ACTION ITEM: Please repeat the entries exactly as they appear and omit any images.

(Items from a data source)
***

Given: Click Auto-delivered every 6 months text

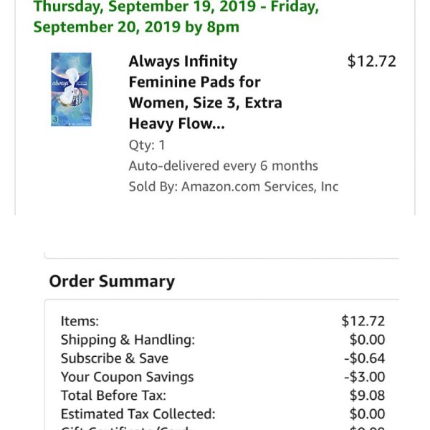Looking at the screenshot, I should (224, 166).
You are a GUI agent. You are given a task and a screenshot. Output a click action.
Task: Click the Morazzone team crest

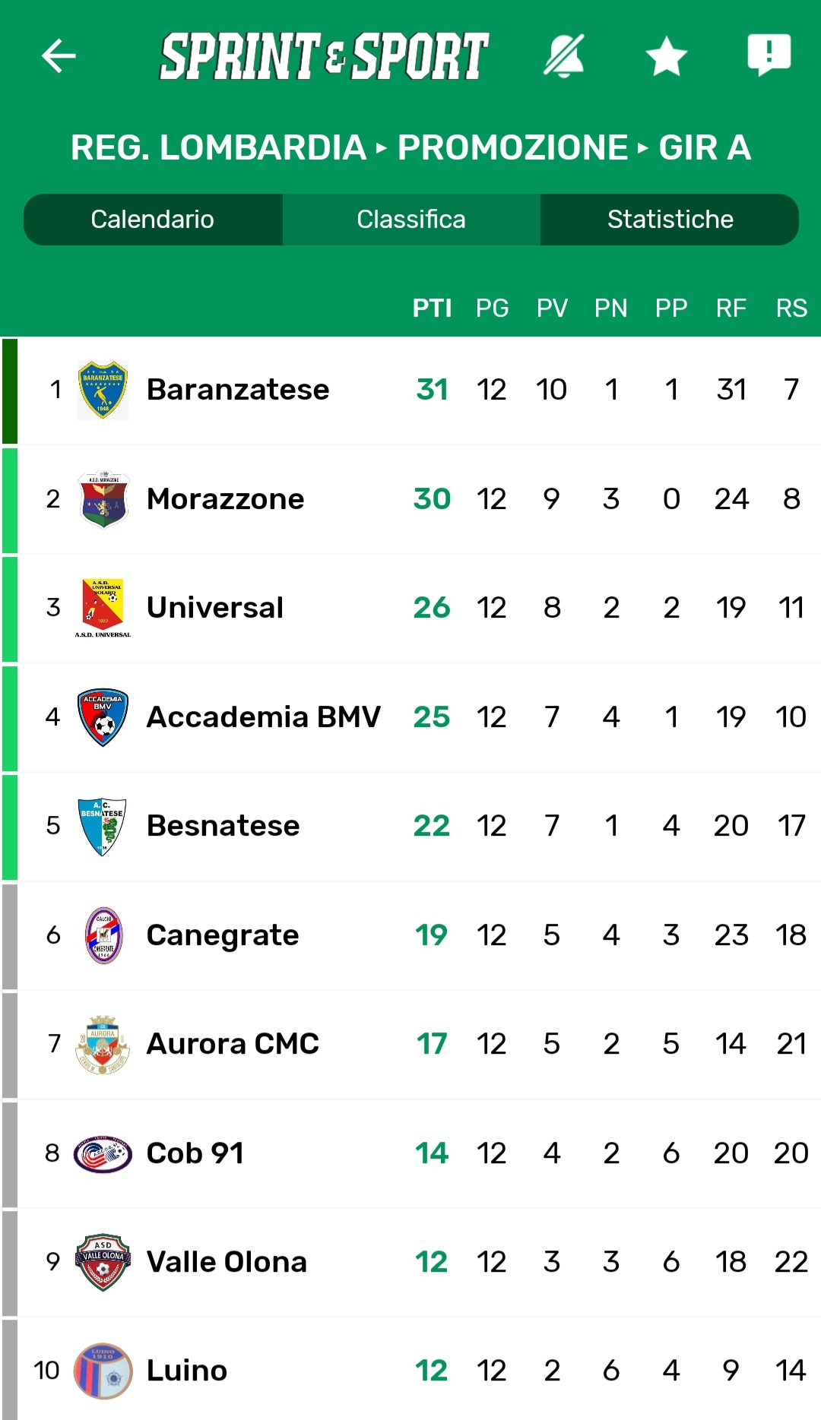coord(103,499)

***

COMPLETED EXERCISE:
Given: Click Auto-delivered every 6 months text

Looking at the screenshot, I should (224, 166).
You are a GUI agent. You are given a task and a screenshot. Output a click action.
Task: Click the Morazzone team crest

coord(103,499)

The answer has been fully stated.